Marriage is all over the headlines these days. First, an anniversary: Earlier this week, Marcia Hams and Susan Shepherd celebrated ten years of legal marriage. In May 2004, after a years-long legal battle, they were the first and only people in line at City Hall in Cambridge, Massachusetts, ready to to receive a marriage license. At the time, they were worried that a protester would shoot them. Now, gay marriage is legal in 19 states, including the entire Northeast.
Court rulings in favor of same-sex marriage have been coming fast and furious. The latest state to jump on the gay-marriage bandwagon is Pennsylvania; on Tuesday, a judge once endorsed by Rick Santorum struck down the state's ban on same-sex unions. On Monday, another federal judge ruled Oregon's same-sex marriage ban unconstitutional.

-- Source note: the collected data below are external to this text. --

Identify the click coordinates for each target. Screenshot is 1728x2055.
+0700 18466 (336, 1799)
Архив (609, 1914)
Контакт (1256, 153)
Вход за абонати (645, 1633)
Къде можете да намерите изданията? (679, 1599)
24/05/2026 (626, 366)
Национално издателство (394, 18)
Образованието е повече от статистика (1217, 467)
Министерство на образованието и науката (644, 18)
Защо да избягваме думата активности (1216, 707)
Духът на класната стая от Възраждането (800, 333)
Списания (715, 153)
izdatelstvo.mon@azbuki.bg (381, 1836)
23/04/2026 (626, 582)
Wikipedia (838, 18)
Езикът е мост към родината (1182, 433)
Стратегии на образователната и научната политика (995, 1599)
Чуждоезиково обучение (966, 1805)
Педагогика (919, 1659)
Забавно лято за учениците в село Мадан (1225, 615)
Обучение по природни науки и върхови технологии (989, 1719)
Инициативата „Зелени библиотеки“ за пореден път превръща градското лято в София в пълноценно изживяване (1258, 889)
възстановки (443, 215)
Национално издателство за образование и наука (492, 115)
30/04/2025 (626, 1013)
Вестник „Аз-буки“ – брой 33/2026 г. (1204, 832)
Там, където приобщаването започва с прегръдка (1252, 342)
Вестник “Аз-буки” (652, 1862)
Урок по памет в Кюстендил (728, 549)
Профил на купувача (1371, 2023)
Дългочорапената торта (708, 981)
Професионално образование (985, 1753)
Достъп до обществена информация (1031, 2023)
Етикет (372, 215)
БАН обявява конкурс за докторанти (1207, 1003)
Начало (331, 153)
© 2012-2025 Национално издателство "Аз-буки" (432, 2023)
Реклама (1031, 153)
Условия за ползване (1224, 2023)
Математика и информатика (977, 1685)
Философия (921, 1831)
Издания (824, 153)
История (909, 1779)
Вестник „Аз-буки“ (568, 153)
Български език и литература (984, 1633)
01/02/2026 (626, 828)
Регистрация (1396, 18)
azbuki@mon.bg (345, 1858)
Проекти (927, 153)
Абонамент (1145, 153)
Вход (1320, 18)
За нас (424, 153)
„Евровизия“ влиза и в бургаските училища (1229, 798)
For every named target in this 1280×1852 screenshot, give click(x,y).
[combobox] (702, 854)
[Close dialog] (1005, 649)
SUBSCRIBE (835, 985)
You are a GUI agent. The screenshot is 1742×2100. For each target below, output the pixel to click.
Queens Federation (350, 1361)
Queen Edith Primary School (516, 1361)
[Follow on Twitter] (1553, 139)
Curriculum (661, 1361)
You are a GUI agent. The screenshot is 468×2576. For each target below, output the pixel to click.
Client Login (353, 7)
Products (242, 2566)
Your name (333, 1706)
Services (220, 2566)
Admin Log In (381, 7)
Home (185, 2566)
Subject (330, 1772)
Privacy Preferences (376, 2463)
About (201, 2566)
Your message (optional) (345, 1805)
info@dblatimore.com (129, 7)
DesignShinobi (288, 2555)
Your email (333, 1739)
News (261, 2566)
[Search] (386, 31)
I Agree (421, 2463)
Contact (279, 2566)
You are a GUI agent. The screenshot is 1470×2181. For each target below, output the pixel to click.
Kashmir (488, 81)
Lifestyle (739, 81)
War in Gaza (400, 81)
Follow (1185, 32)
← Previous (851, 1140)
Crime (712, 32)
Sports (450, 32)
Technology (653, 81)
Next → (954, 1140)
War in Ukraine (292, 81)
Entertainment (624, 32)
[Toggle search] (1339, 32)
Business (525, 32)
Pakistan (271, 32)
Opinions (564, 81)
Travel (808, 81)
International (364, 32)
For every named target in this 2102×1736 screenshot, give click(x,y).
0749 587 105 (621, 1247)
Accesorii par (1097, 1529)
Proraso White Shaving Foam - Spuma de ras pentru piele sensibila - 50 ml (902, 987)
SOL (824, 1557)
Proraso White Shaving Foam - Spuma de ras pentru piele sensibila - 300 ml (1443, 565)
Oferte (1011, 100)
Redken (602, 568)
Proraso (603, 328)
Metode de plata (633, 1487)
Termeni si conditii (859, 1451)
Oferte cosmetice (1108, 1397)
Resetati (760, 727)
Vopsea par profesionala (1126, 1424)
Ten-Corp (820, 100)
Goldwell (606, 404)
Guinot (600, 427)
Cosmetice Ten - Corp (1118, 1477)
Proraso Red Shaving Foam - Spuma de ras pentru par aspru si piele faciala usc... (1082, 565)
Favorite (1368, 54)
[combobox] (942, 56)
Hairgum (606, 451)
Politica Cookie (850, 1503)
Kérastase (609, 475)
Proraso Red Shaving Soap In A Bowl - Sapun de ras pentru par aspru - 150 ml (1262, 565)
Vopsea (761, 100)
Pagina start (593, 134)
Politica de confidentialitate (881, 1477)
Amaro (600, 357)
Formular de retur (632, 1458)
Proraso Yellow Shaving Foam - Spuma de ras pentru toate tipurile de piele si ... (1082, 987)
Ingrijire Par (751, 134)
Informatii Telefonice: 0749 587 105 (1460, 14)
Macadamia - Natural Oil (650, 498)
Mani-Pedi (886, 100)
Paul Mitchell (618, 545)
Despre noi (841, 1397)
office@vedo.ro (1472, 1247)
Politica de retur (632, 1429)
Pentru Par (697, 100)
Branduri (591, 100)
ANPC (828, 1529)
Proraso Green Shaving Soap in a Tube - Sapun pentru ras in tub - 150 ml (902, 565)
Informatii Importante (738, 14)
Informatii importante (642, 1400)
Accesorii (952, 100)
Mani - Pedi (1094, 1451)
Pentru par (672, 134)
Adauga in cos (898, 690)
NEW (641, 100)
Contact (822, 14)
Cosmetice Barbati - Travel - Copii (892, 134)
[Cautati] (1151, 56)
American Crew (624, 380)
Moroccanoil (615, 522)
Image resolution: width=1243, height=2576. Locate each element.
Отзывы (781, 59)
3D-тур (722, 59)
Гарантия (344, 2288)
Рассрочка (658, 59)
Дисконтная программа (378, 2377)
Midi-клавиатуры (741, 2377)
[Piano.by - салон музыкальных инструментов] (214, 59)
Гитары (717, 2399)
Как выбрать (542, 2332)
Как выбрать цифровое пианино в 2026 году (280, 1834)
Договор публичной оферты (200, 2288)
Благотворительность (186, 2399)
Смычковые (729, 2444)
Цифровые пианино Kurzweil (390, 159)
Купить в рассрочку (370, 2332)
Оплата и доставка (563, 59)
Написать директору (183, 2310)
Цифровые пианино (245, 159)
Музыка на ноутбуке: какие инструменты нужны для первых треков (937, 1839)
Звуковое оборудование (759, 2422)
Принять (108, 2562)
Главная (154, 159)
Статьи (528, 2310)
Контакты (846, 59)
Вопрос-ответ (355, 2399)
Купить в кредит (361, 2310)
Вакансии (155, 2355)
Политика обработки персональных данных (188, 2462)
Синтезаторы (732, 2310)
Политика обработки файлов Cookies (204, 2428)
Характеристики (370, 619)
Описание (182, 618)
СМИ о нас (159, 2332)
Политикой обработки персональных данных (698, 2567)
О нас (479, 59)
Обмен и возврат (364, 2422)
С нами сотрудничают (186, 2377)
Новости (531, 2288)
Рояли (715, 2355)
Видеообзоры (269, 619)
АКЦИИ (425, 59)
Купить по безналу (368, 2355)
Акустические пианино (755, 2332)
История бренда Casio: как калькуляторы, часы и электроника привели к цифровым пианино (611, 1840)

The landscape has changed so quickly that some commentators are wondering whether the movement is "unstoppable." Americans are more and more likely to favor legalizing gay marriage: A poll released by Gallup today showed that nearly 8-in-10 young adults are in support. (By contrast, only 54 percent of young adults say they are "pro-choice.")
Moreover, the pace is accelerating. Mother Jones notes that "of the nearly two-dozen states that recognize some form of same-sex unions, more than half joined the pack in just the past two years."
Not all of the progress is happening in the liberal Northeast or on the West Coast. Could judges be outpacing social mores in places like the Midwest and the South? Courts in Idaho and Arkansas struck down gay-marriage bans, although no licenses are being issued. Plenty of people in these states still think homosexuality is immoral.
But even if conservatives still have trepidations about gay marriage, the notion of "traditional marriage" seems to be going out of vogue. Notre Dame recently refused to recognize a student club advocating for "traditional marriage."
Indiana Republicans seem poised for a scuffle over whether a "traditional marriage" plank should be included in their state platform.
It's perhaps fitting that in this historic week for same-sex marriage, our cultural representations of heterosexual wedded bliss continue to scrape the bottom of the proverbial barrel. A show called "I Wanna Marry Harry" debuted on Fox, where a gaggle of women vie for the hand of a man who claims to be Britain's rapscallion prince.
Except, of course, he's not. Instead, the show's "Prince Harry" is a British environmental consultant with a bad dye job, starring in "the most morally bankrupt reality show since the lawless years of the early aughts."
The show trades in the worst stereotypes of shallow, materialistic women vying for a nonexistent crown. Sometimes, as one reviewer put it, it's just better to skip the royal wedding.